La lettre de Retz d’octobre 2013

vendredi 1er novembre 2013, par La Rédaction

Éditorial du président : lettre à Émile


Mon cher Émile,

Tu t’en es allé, dimanche 13 octobre, en paix et sans souffrance, tournant la dernière page d’une vie pleine au service de cette terre de Retz. Depuis le début des années 1980, la Société d’histoire a participé de cette sérénité dont tu as fait preuve à la fin de ta vie. Elle-même a été le fruit de ta propre réussite lorsque tu as voulu relancer l’histoire du pays de Retz, mise en jachère depuis de longues décennies.

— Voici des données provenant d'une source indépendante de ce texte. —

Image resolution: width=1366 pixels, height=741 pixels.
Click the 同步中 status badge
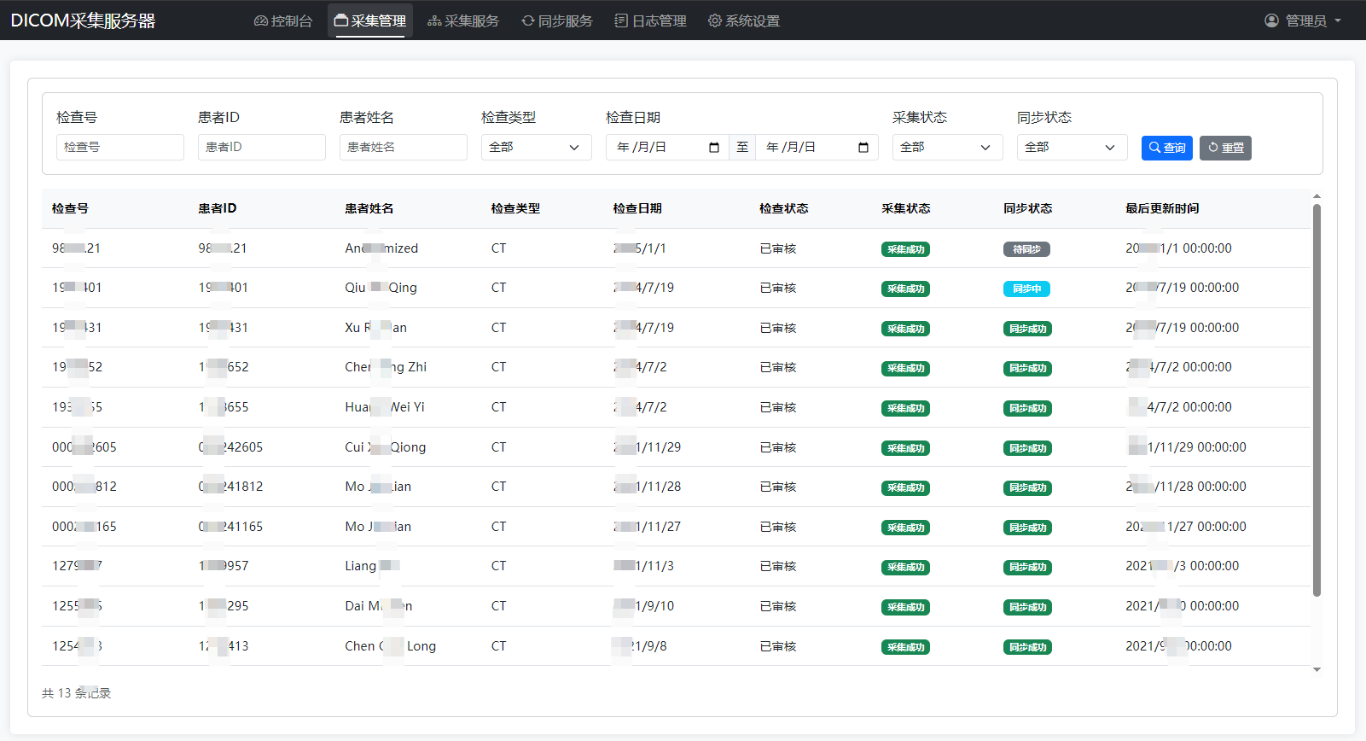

Grâce à toi, elle a pris son élan initial en se forgeant des principes qui restent pour nous inaltérables. Tu en as été son président de 1983 à 1995 puis son président d’honneur.

Au nom de tous les membres de notre association, je veux encore te dire merci pour ton immense contribution à cette grande entreprise collective ainsi que pour l’affection que tu nous as donnée. Tu as voulu cueillir le jour, tu as aussi voulu donner à chacun de nous un peu de cette passion-histoire, qui t’a toi-même dévoré, délectablement, au plus profond. Tu as conduit notre Société avec droiture, intégrité, sans aucune compromission et dans un total esprit d’ouverture, nous montrant la voie à suivre, véritablement exemplaire. Et nous t’avons suivi.

Je veux relire pour toi ces quelques mots de Xavier Grall, ton poète préféré, car ils te vont bien ces mots d’une ode funèbre, dispersés désormais sur les chemins de la vie éternelle :

Tout est bien de ce qui sera

J’ai vécu mes journées

Viendra ma nuit

La mort ailleurs continue les songes de la vie

Le soleil ne se lasse

De caresser le menhir funéraire

Sans que la terre en tire ombrage

Et que les pluies adoucissent la rigueur ossuaire

Menhir

Tout ce qu’il est possible d’aimer

Je l’ai aimé

J’ai fait aller le mythe avec la théologie

Et le rêve toujours épousa ma raison

Ainsi par les chemins d’Argol

La pierraille chante avec l’ancolie

Menhir

Je veux une mort verticale

Que nul féalement ne grave mon nom

Nulle épitaphe sur la pierre

Nulle dédicace au granit

Je veux seulement des vocables de lichen

Et la jaune écriture que silencieusement burinent

Les bruines hivernales et les vents d’océan.

Où que tu sois, reçois cette dernière lettre.